WORK ORDER 1: Summarize the Iowa PBS article in two sentences.
WORK ORDER 2: Print the part of the Iowa PBS article starting with "JOHNSTON, Iowa —" and going on through "briefings in Spanish.".

PAGE TEXT section start

JOHNSTON, Iowa — Iowa PBS, which runs the broadcast of the governor's daily news conferences on coronavirus, launched a new way to connect with Latinos and Hispanics in Iowa through a live audio interpretation of the briefings in Spanish.
Vanessa Marcano-Kelly and Ernest Niño-Murcia are the makers behind the magic of getting the message and tone right.
"Getting information to people in their language is, I think, crucial and is a matter of public safety," Marcano-Kelly said.
The effort was aided in part by the Iowa Department on Human Rights and its Office of Latino Affairs, which helped connect Marcano-Kelly and Niño-Murcia to Iowa PBS. The statewide public television network has provided broadcast coverage on their local channels and to other newsrooms since Gov. Kim Reynolds has held daily news conferences with updates on coronavirus.
“We are proud to offer this vital service to Iowa’s Spanish-speaking communities to help keep everyone up-to-date on fast changing health and safety information,” said Iowa PBS Executive Director and General Manager Molly Phillips in a statement.

PAGE TEXT section end
SUPPLIED INFORMATION section start

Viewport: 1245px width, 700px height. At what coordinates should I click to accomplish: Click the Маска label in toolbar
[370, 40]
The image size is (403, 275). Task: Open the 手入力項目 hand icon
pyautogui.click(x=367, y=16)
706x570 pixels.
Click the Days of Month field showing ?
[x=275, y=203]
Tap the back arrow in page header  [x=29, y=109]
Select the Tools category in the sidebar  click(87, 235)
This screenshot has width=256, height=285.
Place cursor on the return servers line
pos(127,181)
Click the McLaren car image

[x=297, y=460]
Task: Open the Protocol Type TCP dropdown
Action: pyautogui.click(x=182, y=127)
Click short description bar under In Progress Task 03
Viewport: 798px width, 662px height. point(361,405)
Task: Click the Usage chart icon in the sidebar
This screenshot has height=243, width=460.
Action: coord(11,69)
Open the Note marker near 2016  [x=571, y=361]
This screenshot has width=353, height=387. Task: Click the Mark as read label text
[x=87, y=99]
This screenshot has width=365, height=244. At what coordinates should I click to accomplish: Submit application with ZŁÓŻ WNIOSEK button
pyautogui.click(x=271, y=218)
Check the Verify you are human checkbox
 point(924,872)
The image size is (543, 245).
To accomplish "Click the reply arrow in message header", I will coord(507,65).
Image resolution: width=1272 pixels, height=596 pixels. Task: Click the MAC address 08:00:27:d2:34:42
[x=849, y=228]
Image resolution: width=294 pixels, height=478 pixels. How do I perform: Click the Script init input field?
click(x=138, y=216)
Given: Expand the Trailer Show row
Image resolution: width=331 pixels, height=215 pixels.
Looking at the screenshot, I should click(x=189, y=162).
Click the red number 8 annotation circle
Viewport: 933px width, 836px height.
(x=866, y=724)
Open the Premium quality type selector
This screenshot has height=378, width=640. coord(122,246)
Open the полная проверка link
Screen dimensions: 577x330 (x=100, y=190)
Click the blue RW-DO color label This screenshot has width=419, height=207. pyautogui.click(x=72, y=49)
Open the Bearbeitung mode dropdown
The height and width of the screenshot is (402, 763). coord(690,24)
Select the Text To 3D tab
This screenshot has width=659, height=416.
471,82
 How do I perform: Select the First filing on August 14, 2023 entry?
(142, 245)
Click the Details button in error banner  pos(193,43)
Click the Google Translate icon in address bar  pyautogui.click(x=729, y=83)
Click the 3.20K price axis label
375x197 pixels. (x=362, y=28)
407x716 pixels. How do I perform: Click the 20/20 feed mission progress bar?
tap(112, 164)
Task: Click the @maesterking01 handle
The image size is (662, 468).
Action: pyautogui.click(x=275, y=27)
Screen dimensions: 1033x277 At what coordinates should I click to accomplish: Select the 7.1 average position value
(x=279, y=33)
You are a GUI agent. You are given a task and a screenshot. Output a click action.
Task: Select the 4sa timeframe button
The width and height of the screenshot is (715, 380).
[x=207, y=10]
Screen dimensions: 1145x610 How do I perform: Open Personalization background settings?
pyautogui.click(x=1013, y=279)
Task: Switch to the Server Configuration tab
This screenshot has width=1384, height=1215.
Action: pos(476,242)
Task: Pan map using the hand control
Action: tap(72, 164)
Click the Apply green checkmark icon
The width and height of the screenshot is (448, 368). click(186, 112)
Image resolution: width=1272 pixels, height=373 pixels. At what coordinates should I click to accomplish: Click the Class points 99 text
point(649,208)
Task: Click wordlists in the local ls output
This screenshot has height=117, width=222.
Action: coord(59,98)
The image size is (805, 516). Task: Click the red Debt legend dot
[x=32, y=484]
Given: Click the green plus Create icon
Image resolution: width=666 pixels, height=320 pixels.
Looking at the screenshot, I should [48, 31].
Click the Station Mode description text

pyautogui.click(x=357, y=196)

SUPPLIED INFORMATION section end

WRITTEN ANSWER 1: Iowa PBS, which broadcasts the governor's daily coronavirus news conferences, began offering a live Spanish audio interpretation of the briefings to reach Latinos and Hispanics in Iowa. Vanessa Marcano-Kelly and Ernest Niño-Murcia are behind the interpretation, and the Iowa Department on Human Rights and its Office of Latino Affairs helped connect them to Iowa PBS.

WRITTEN ANSWER 2:
JOHNSTON, Iowa — Iowa PBS, which runs the broadcast of the governor's daily news conferences on coronavirus, launched a new way to connect with Latinos and Hispanics in Iowa through a live audio interpretation of the briefings in Spanish.